Letting out a savage scream, which shook the rubble further and showered me with dust, I hurled that rock like my aunt hurls the gillnet. It went straight and true and hit that face full in its nose. There was a hollow clatter and the face, along with the whole head belonging to it, fell into the pool. I had knocked the thing off entirely. Now I was filled with a different sort of horror and scrambled backwards out of the pool, away from the head. It bobbed in the water with its black eyes staring. Then I stopped. Its eyes were not just black and empty but really hollow; that is, it had no eyeballs.
It was a head, but it wasn’t alive. It wasn’t even a proper head. It was just a skull; a human skull.
Chapter Seventeen
Bones
I DID THINK ABOUT GETTING OUT of there right then, before that skull could do something like talk. I didn’t want to hear anything it had to say even if its head was now brimful with wisdom and help for such as me. Before any of Ma’s walking dead could prove themselves to me, or the Other
s came swarming like jellies, I wanted to be out in the common world under a regular sun.
I didn’t want to meet any of the drowned crofters who walked the undersea-paths. I didn’t want to see their sad, swinging lanterns, nor have any of them choose me as a companion. I wanted no broken-hearted cave-dwelling ancestors to find and hold me there to warm their cold, cloven hearts. I didn’t want to hear the banshee Scully told me about. Suddenly I didn’t feel proud to be a Marrey, stuck in our cove of bafflement. I just wanted to get out.

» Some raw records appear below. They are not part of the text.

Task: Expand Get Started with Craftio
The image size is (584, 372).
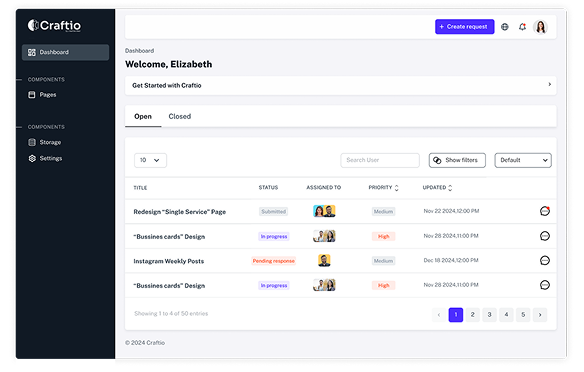Action: (340, 85)
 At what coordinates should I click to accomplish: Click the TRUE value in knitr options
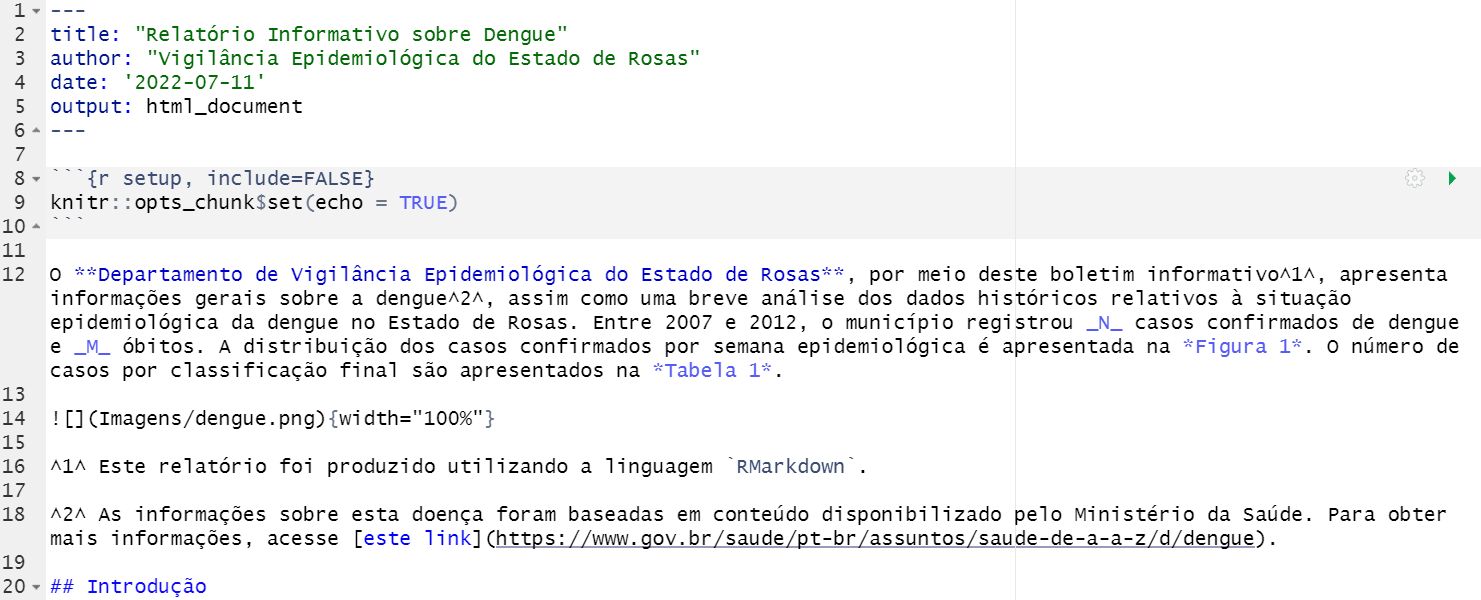click(423, 203)
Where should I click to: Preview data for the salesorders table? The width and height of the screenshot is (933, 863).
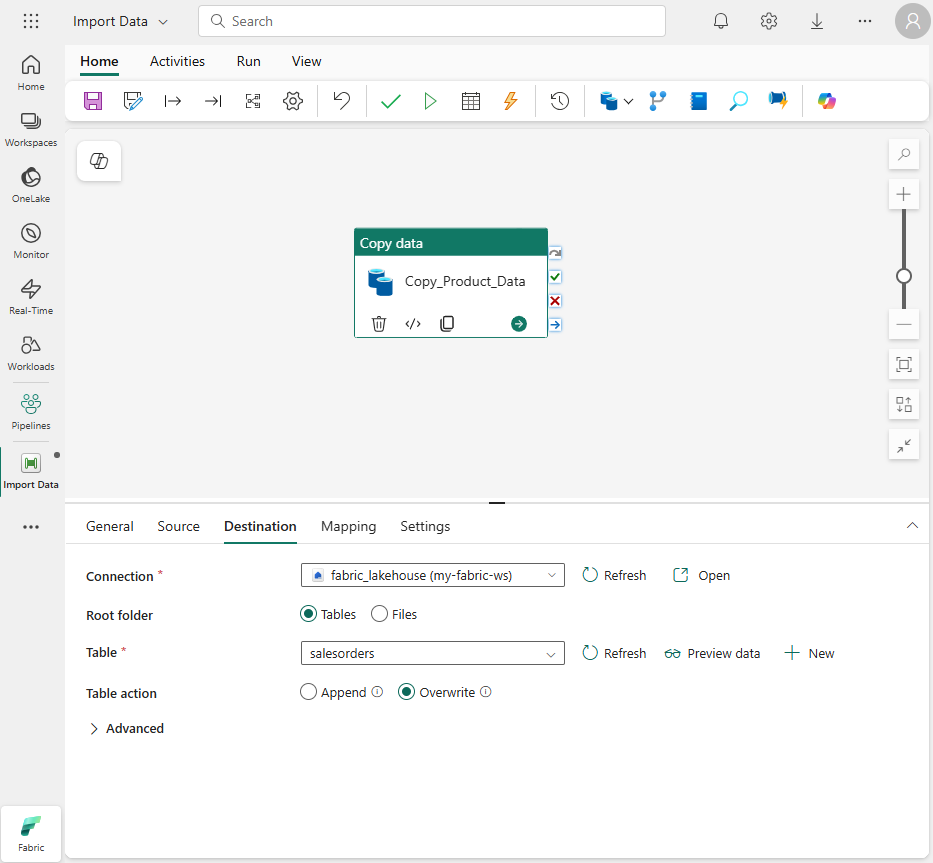pyautogui.click(x=712, y=652)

I could have wriggled through the tunnel and been away down the gorge, safely back in our yard before another stone could drop in Carrick, before another great tide could wash in or another hot cloud of dust settle. I was stuffed to the gullet with the gods, water-spirits and cave-ghosts, sea-folk, faery, and all their kind. I just wanted something to be real. With my fear turning to anger, I fished the skull from the dark pool.
Where there was a head there was bound to be a body. There was no running away from that fact. My reckless legs were scrambling up the rubble before my craven belly could stop them. As I did, shocks of clattering stone ran around the cavern and sounded through all its chimneys and chambers.
The skull had brought with it an Otherwise humour. Anything could live in that beehive underworld for a lifetime and never be found. I half expected tribes of bloodless cave folk, dwarfish men and pale, hovering women, to swarm over me like ants and carry me off to tend their slug-like offspring. Or a giant spider to take me delicately between his feet and wrap me in white web and hang me like our rabbits in his larder. Or at the very least, a blood-hungry landlocked eel to rise from the pool and eat every part of me. But there was nothing; just the sound of dripping damp and my own sliding footfalls, and sometimes the dark pool bubbling a little. As I cleared the rock-slip, though, all the ghouls of my mind’s eye melted away.